Democrats were helped tremendously by the fact that Republicans fielded a lot of terrible candidates. This is something I wasn't wrong about, and I said as much in a previous entry. Probably the best result of the night is that Trump's candidates mostly got smoked in all but the deepest of red areas, and the non-Trump-endorsed candidates did much better. This is best illustrated by Oz and Mastriano losing fairly handily in Pennsylvania, and Kemp and Raffensperger winning comfortably in Georgia. Also, Ron DeSantis (who I was dismayed to learn is younger than me), Trump's possible rival in the 2024 primary, had a huge night in the Florida governor race. I'm no fan of DeSantis, and I think it's tragic how Florida has somehow gone from the quintessential swing state to solidly red in the span of six years, but if he actually decides to take on Trump and beats him (both realistic possibilities), then I will be much less of a non-fan than I am now. In fact, if you told me right now that I could guarantee Ron DeSantis would win the presidency in 2024, I would be tempted to take it; I probably would not, but I would be tempted.

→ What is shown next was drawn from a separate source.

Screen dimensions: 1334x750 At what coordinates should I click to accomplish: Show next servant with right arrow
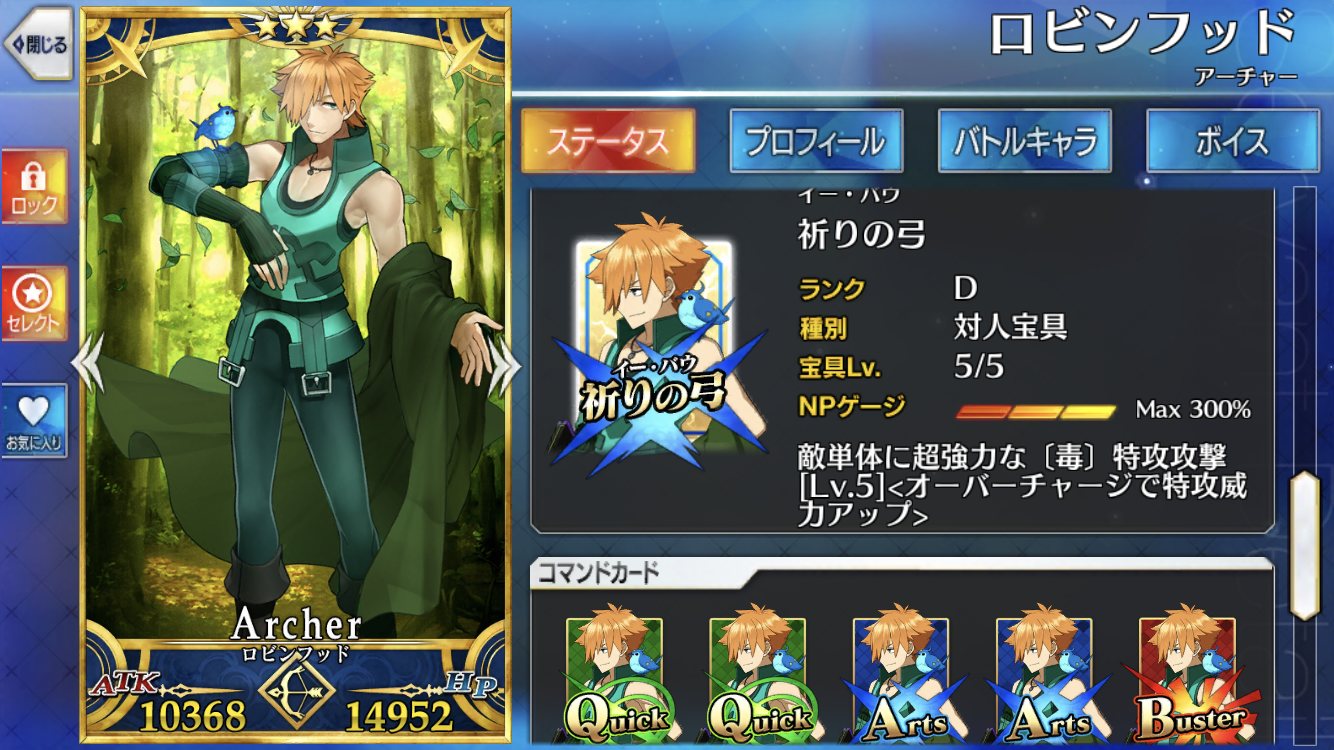click(x=504, y=364)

Pretty good election for the polls too despite what you might hear. They weren't super accurate, but they were much more accurate than the prevailing narrative. The result we are seeing now was considered unlikely by poll-based models, but it wasn't some crazy outlier event. The polling error was just in the Dems favor this time. I'm kinda kicking myself for being so bullish on the red wave, but I was intentionally not really following the polls and just going with my gut, and my gut was probably acting as a defense mechanism for a worst case scenario. It's kinda like when I was saying the Mariners weren't going to make the playoffs even though I knew on some level that they probably would (and they did). The point is, your gut is shit... literally, if you think about it.

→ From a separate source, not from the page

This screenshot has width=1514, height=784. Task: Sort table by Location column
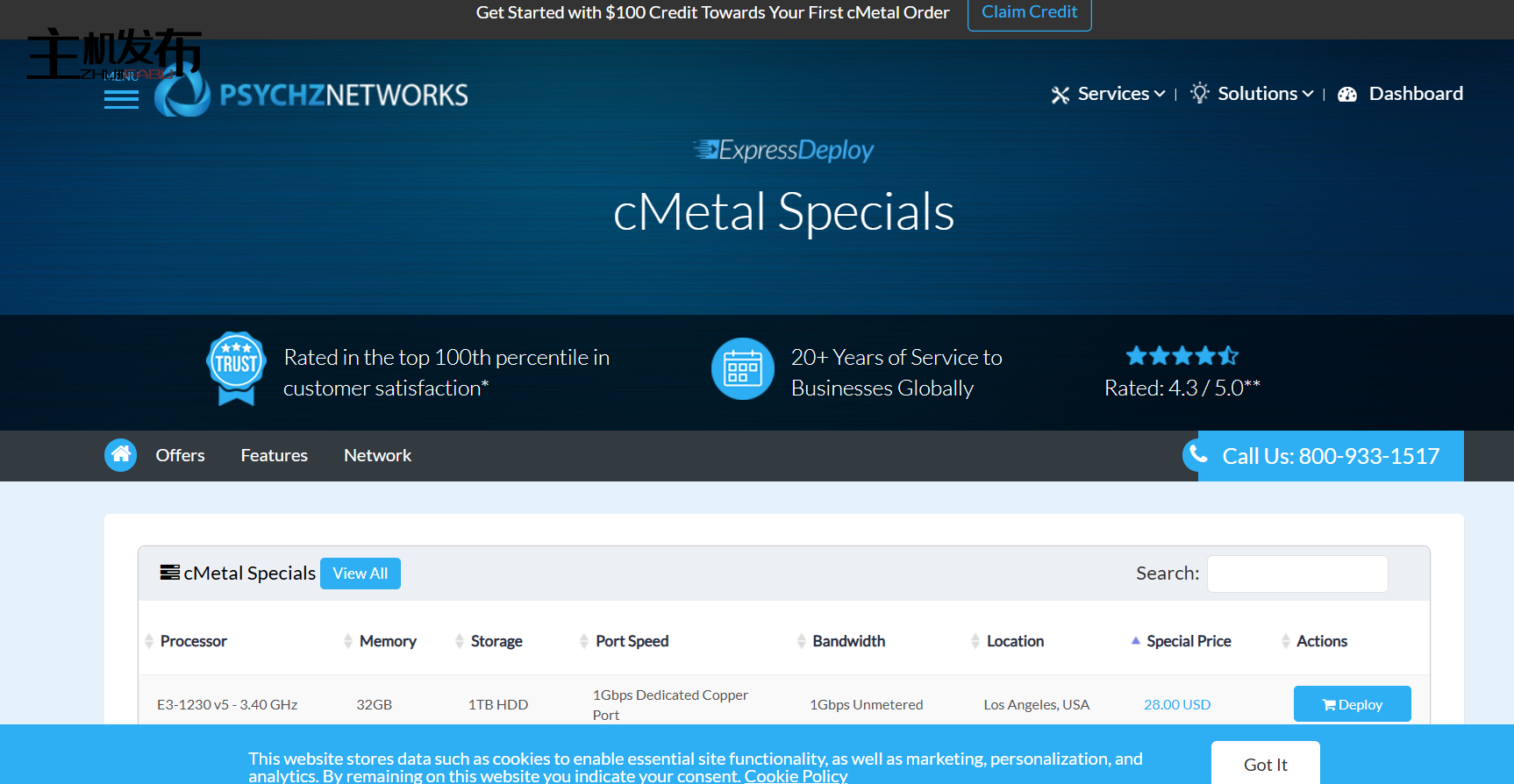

Anyway, I gotta wrap it up because I'm super tired. (S is gone right now, and Lil' S2 is kinda sick so he wakes up in the middle of the night and starts doing this weird congested whimper, and then I have to get up and give him a shot of children's Dimetapp to get him to go back to sleep, so I haven't been sleeping well.) I'll just conclude by giving my main takeaway from the night: Voters want access to abortion and normal elections. Also, I think anti-Trumpism is still a powerful motivating factor. So, thanks for that, Don, I guess.